══ Input data ══
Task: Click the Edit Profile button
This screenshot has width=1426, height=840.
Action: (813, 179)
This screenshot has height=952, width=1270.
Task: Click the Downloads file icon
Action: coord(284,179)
═══
An exact copy of every entry is required.

Task: Click the Edit Profile button
This screenshot has width=1426, height=840.
Action: (813, 179)
This screenshot has height=952, width=1270.
Task: Click the Downloads file icon
Action: coord(284,179)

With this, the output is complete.